• What is expected:
Every line of the records below that holds the word "computer" belongs in the answer.

======== Listed records ========

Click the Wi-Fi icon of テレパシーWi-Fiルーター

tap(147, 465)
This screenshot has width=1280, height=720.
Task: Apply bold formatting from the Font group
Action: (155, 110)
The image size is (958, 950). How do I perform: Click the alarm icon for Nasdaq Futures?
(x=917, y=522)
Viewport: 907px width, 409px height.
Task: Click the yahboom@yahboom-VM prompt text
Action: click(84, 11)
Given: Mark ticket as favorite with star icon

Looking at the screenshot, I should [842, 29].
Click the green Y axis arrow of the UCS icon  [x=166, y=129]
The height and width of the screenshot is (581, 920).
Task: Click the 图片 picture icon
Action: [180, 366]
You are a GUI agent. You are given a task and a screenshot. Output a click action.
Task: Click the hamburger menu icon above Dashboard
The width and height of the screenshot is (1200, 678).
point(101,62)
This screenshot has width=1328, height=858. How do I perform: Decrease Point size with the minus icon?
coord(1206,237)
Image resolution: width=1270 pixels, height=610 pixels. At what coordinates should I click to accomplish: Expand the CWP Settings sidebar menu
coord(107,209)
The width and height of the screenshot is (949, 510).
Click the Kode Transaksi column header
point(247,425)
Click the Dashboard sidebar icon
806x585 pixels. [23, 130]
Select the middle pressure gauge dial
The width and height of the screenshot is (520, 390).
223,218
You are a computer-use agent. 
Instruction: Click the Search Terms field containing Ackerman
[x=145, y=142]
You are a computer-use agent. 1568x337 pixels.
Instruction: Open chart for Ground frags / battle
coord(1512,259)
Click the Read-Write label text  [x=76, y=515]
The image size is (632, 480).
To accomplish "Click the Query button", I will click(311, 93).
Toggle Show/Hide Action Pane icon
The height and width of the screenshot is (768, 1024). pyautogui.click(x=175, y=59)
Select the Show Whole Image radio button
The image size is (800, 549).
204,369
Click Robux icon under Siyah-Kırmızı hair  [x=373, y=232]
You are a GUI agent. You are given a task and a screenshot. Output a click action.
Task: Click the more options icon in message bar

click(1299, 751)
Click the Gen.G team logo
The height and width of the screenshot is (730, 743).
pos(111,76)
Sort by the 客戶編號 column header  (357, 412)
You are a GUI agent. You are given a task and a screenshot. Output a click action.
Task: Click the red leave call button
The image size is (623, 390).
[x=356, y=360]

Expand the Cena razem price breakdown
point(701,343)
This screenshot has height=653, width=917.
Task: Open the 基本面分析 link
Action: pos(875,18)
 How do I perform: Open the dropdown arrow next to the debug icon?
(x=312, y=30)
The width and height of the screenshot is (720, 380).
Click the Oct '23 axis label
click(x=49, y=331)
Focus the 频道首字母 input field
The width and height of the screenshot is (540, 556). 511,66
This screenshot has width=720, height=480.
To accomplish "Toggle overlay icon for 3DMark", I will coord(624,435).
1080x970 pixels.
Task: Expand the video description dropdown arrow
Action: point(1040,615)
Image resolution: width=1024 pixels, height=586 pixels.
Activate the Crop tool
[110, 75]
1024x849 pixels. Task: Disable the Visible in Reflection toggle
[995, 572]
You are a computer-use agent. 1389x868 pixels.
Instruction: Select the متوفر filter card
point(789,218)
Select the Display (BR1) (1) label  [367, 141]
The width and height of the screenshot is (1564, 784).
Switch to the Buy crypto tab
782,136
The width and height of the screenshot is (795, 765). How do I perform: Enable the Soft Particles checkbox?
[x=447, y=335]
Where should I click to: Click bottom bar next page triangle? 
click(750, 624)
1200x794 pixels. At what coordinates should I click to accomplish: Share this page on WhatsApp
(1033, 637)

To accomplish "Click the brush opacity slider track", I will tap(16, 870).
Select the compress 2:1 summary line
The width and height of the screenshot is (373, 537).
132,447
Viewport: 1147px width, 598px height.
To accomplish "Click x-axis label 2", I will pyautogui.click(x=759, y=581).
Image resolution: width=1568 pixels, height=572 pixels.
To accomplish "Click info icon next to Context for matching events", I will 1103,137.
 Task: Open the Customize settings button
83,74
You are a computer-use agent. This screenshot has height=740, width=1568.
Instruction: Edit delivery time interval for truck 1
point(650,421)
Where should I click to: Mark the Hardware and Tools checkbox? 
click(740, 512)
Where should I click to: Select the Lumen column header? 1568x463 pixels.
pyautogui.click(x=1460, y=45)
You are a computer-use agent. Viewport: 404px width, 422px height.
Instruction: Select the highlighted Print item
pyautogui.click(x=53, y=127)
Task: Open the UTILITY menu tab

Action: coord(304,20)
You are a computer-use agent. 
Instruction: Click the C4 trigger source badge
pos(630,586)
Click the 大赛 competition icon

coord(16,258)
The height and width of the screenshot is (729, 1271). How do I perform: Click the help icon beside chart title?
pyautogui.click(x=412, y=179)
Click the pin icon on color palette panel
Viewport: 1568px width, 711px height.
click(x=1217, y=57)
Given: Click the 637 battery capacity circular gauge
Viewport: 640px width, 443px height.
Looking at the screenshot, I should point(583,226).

========

• Response to the task:
You are a computer-use agent. 
You are a computer-use agent. 1568x337 pixels.
You are a computer-use agent. 1389x868 pixels.
You are a computer-use agent. This screenshot has height=740, width=1568.
You are a computer-use agent. Viewport: 404px width, 422px height.
You are a computer-use agent. 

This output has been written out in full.